-- Opening Marker --

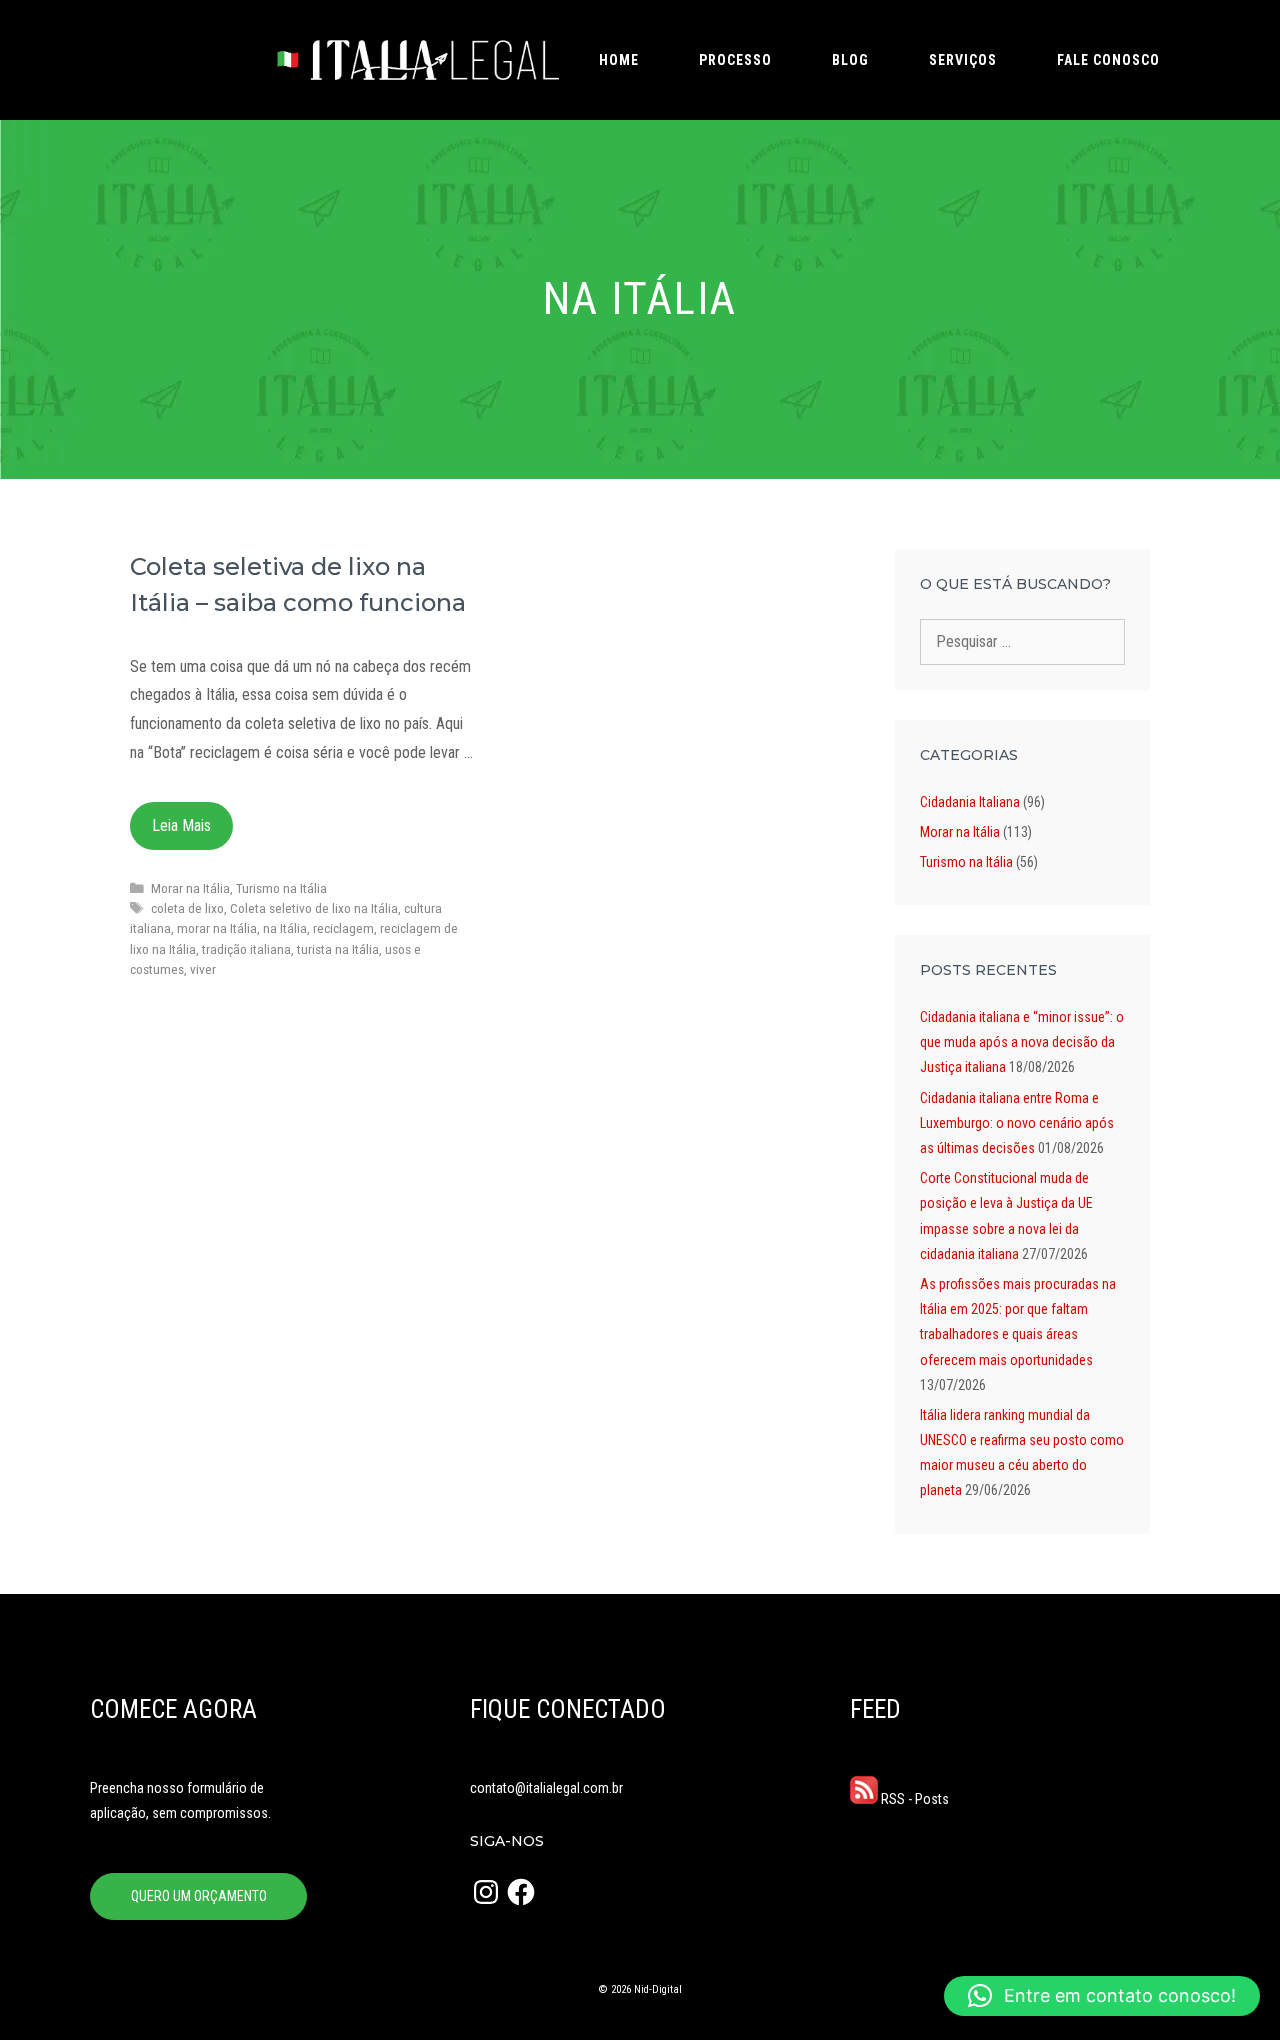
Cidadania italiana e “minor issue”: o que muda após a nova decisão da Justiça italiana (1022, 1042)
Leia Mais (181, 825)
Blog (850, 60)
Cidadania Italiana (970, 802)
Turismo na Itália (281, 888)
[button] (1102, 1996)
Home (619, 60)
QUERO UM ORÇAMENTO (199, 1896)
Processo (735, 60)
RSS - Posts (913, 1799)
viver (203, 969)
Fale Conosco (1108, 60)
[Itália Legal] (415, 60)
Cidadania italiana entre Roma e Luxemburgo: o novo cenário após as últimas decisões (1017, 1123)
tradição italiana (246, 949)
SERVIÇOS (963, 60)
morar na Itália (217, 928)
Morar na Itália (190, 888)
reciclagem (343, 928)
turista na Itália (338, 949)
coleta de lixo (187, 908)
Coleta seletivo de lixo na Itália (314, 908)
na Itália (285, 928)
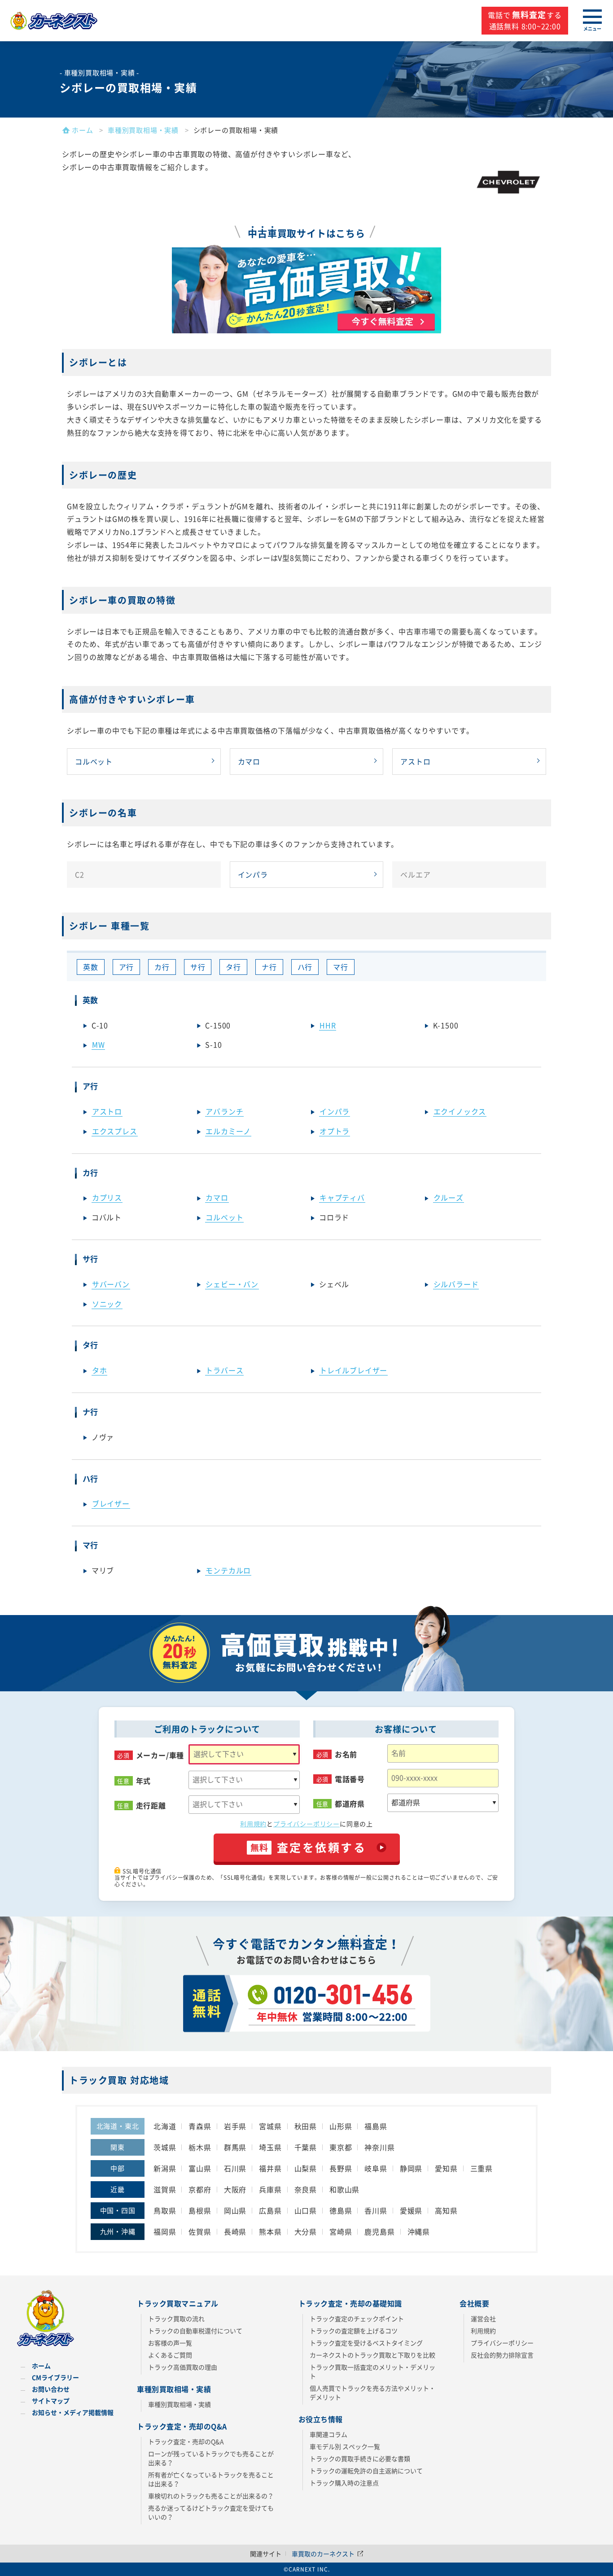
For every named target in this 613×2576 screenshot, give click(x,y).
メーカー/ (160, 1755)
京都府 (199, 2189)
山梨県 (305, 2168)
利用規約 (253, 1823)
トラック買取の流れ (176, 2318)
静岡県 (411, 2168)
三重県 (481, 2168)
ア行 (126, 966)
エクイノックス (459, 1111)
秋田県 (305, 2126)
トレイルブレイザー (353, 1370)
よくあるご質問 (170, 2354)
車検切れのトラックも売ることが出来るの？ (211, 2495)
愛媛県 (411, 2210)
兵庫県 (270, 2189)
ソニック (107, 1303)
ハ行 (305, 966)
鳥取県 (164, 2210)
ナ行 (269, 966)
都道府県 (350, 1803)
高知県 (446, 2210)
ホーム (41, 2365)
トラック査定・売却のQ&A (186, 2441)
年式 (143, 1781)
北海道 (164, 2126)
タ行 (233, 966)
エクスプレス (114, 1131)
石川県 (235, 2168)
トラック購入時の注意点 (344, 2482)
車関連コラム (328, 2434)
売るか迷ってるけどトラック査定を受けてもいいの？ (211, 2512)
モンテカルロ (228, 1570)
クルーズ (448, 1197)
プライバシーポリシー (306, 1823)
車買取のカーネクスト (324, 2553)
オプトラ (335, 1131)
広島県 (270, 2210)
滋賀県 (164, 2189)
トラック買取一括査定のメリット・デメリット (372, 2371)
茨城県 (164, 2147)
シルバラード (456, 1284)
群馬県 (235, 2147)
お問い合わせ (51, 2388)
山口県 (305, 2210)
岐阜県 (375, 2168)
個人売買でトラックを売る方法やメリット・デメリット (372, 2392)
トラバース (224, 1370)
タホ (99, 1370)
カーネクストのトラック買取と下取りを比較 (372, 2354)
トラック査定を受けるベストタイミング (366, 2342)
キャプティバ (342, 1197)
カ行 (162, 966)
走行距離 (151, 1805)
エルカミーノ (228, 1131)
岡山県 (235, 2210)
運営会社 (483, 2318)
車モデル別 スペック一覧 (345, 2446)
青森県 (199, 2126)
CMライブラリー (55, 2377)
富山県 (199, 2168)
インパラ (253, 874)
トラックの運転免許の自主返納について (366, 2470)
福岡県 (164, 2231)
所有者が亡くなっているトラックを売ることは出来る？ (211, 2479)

-- Closing Marker --

## Description of the task
An exact copy of all entries is needed, with no pictures in it.

## Response
Cidadania italiana e “minor issue”: o que muda após a nova decisão da Justiça italiana (1022, 1042)
Leia Mais (181, 825)
Blog (850, 60)
Cidadania Italiana (970, 802)
Turismo na Itália (281, 888)
[button] (1102, 1996)
Home (619, 60)
QUERO UM ORÇAMENTO (199, 1896)
Processo (735, 60)
RSS - Posts (913, 1799)
viver (203, 969)
Fale Conosco (1108, 60)
[Itália Legal] (415, 60)
Cidadania italiana entre Roma e Luxemburgo: o novo cenário após as últimas decisões (1017, 1123)
tradição italiana (246, 949)
SERVIÇOS (963, 60)
morar na Itália (217, 928)
Morar na Itália (190, 888)
reciclagem (343, 928)
turista na Itália (338, 949)
coleta de lixo (187, 908)
Coleta seletivo de lixo na Itália (314, 908)
na Itália (285, 928)
For every named target in this 613×2576 screenshot, give click(x,y).
メーカー/ (160, 1755)
京都府 (199, 2189)
山梨県 (305, 2168)
利用規約 (253, 1823)
トラック買取の流れ (176, 2318)
静岡県 (411, 2168)
三重県 (481, 2168)
ア行 (126, 966)
エクイノックス (459, 1111)
秋田県 (305, 2126)
トレイルブレイザー (353, 1370)
よくあるご質問 (170, 2354)
車検切れのトラックも売ることが出来るの？ (211, 2495)
愛媛県 (411, 2210)
兵庫県 (270, 2189)
ソニック (107, 1303)
ハ行 (305, 966)
鳥取県 (164, 2210)
ナ行 (269, 966)
都道府県 (350, 1803)
高知県 (446, 2210)
ホーム (41, 2365)
トラック査定・売却のQ&A (186, 2441)
年式 (143, 1781)
北海道 (164, 2126)
タ行 (233, 966)
エクスプレス (114, 1131)
石川県 (235, 2168)
トラック購入時の注意点 (344, 2482)
車関連コラム (328, 2434)
売るか迷ってるけどトラック査定を受けてもいいの？ (211, 2512)
モンテカルロ (228, 1570)
クルーズ (448, 1197)
プライバシーポリシー (306, 1823)
車買取のカーネクスト (324, 2553)
オプトラ (335, 1131)
広島県 (270, 2210)
滋賀県 (164, 2189)
トラック買取一括査定のメリット・デメリット (372, 2371)
茨城県 (164, 2147)
シルバラード (456, 1284)
群馬県 (235, 2147)
お問い合わせ (51, 2388)
山口県 (305, 2210)
岐阜県 (375, 2168)
個人売買でトラックを売る方法やメリット・デメリット (372, 2392)
トラバース (224, 1370)
タホ (99, 1370)
カーネクストのトラック買取と下取りを比較 (372, 2354)
トラック査定を受けるベストタイミング (366, 2342)
キャプティバ (342, 1197)
カ行 (162, 966)
走行距離 (151, 1805)
エルカミーノ (228, 1131)
岡山県 (235, 2210)
運営会社 (483, 2318)
車モデル別 スペック一覧 (345, 2446)
青森県 (199, 2126)
CMライブラリー (55, 2377)
富山県 (199, 2168)
インパラ (253, 874)
トラックの運転免許の自主返納について (366, 2470)
福岡県 (164, 2231)
所有者が亡くなっているトラックを売ることは出来る？ (211, 2479)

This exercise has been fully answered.